:: Texte du document ::

Il en résulte qu'en date du 6 mars 2012, le Ministère des Classes moyennes a notifié à Monsieur AAA par courrier ministériel qu'il ne remplissait plus la garantie nécessaire d'honorabilité professionnelle, pour avoir permis l'utilisation de la société faillie CCC, dont il était le dirigeant, à des fins criminelles.

Je vous rappelle que cette prise de position était basée sur un rapport négatif du Parquet ainsi que sur le rapport établi par le curateur de la société faillie susmentionnée.

En effet, cette façon de procéder est particulièrement grave et affecte gravement l'honorabilité de Monsieur AAA.

L'honorabilité professionnelle est un élément essentiel aussi bien à la délivrance qu'au maintien d'une autorisation d'établissement.

Or, comme Monsieur AAA ne satisfait plus aux garanties nécessaires de l'honorabilité professionnelle une autorisation d'établissement ne saurait être délivrée (…). » Par requête déposée au greffe du tribunal administratif le 25 janvier 2013, Monsieur AAA a fait introduire un recours tendant à l’annulation de la décision précitée du ministre du 19 décembre 2012.

Dans la mesure où ni la loi du 2 septembre 2011, ni aucune autre disposition légale n’instaure un recours au fond en la matière, seul un recours en annulation a pu être introduit contre la décision ministérielle déférée, lequel est recevable pour avoir été introduit selon les formes et délai de la loi.

A l’appui de son recours, le demandeur soulève tout d’abord, en substance, deux moyens tirés de la violation de la légalité externe de la décision à savoir, le premier tiré de la violation du principe du débat contradictoire et le second tiré de l’incompétence de l’agent décisionnaire.

Quant au moyen tiré de la violation du principe du débat contradictoire le demandeur invoque en substance la violation de l’article 6-1 de la Convention européenne de sauvegarde des droits de l’homme et des libertés fondamentales (CEDH), ainsi que de l’article 14 de la loi modifiée du 21 juin 1999 portant règlement de procédure devant les juridictions administratives qui consacreraient ce principe, en ce que la décision déférée fonderait le refus de délivrer l’autorisation d’établissement exclusivement sur les informations contenues dans le rapport du curateur de la faillite de la société anonyme faillie CCC et du rapport du parquet alors que lesdites informations n’auraient pas été portées à sa connaissance et qu’il n’aurait pas pu organiser sa défense.

:::

Consigne 1: Dans l'extrait de jugement sur le refus d'autorisation d'établissement, à quelle date la requête de Monsieur AAA a-t-elle été déposée au greffe du tribunal administratif ?
Consigne 2: Poursuivez l'extrait de jugement sur le refus d'autorisation d'établissement à partir de sa dernière phrase.
Le matériel ci-dessous n'est pas nécessaire.

:: Données enregistrées ::

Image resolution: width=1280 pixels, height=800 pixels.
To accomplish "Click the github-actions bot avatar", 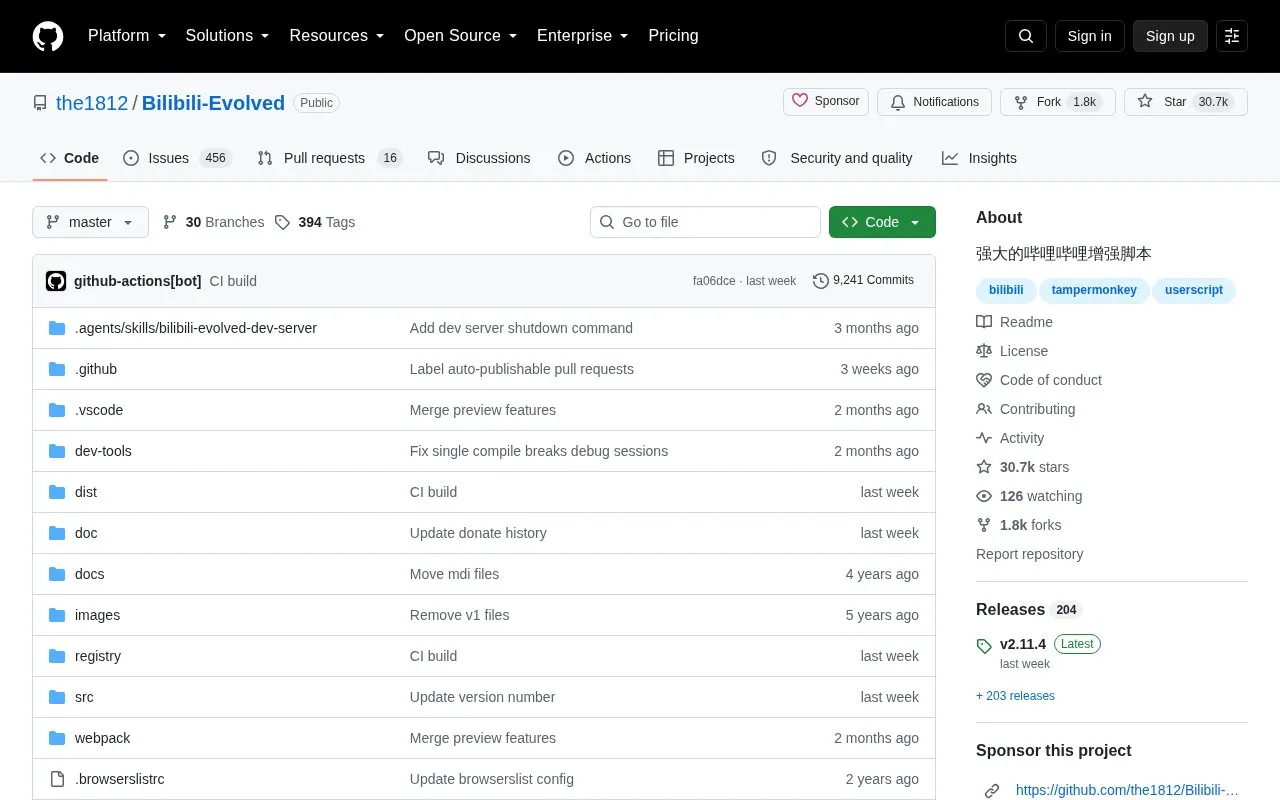I will point(56,281).
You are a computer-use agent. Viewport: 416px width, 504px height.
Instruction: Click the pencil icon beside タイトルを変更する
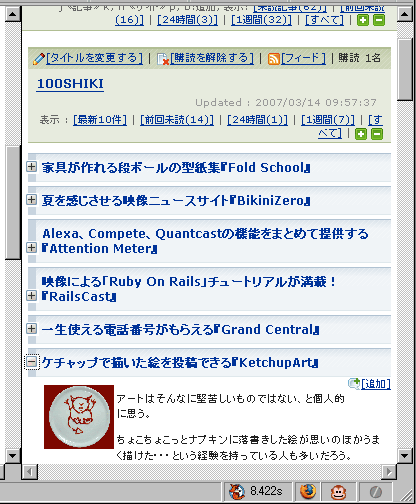(39, 59)
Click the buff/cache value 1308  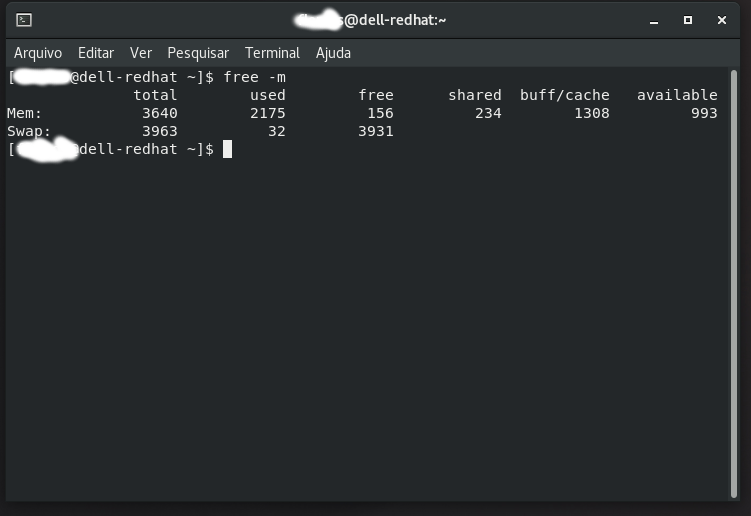[592, 113]
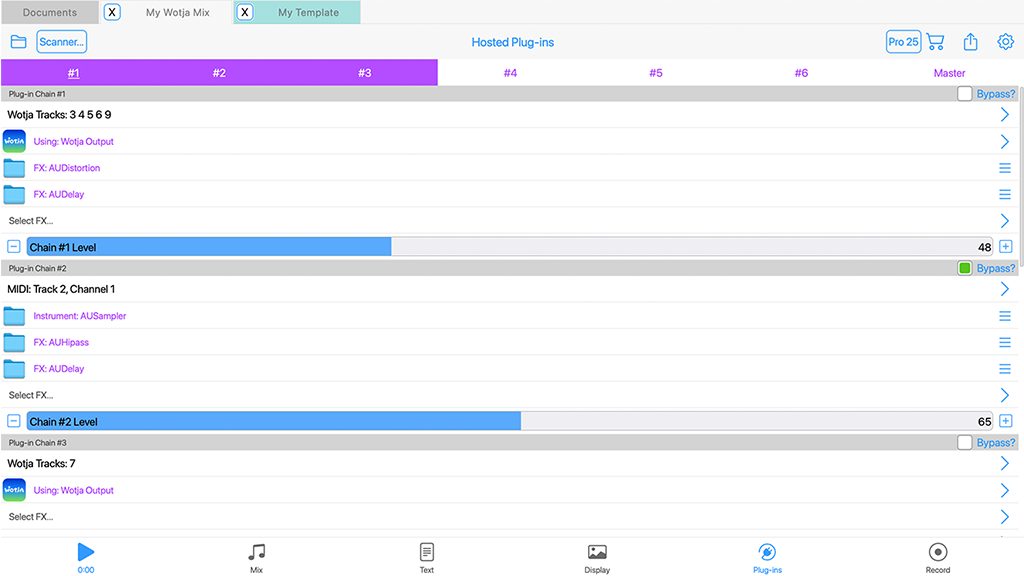Image resolution: width=1024 pixels, height=576 pixels.
Task: Click the Scanner... button
Action: pos(62,42)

:::

Réponse finale 1: Le 25 janvier 2013.

Réponse finale 2:
Le délégué du gouvernement conclut au rejet de ce moyen en rétorquant que les informations auraient été transmises au demandeur en annexe aux courriers du ministre des 13 février et 6 mars 2012, informations sur lesquelles le demandeur aurait, par ailleurs, pris position dans son courrier du 19 mars 2012.

Le demandeur fait répliquer en soutenant en substance qu’il ne ressortirait ni de l’avis du curateur ni de celui du Parquet le caractère de sérieux et de gravité des faits lui reprochés pour déterminer si le ministre aurait été en droit de procéder au refus de délivrance de l’autorisation d’établissement.

Force est au tribunal de constater qu’il ressort sans équivoque des pièces et éléments soumis à son appréciation que le ministre a informé la société anonyme DDD dont le demandeur était dirigeant par courrier du 13 février 2012 de l’avis du Parquet dans le cadre de la faillite de la société anonyme CCC et des explications fournies par le curateur quant à l’utilisation de ladite société par le demandeur à des fins criminelles. Il ressort encore dudit courrier que le demandeur a disposé d’un délai de 8 jours à dater de sa réception pour présenter d’éventuelles observations ou demander à être entendu en personne de sorte qu’aucun reproche ne peut être formulé en l’espèce quant à la violation du principe du respect des droits de la défense ou encore du principe du débat contradictoire. Il y a encore lieu de relever qu’il ne ressort d’aucun élément ou d’aucune pièce soumis à l’examen du tribunal que le demandeur aurait sollicité la communication de son dossier administratif. Il s’ensuit que le moyen afférent laisse d’être fondé.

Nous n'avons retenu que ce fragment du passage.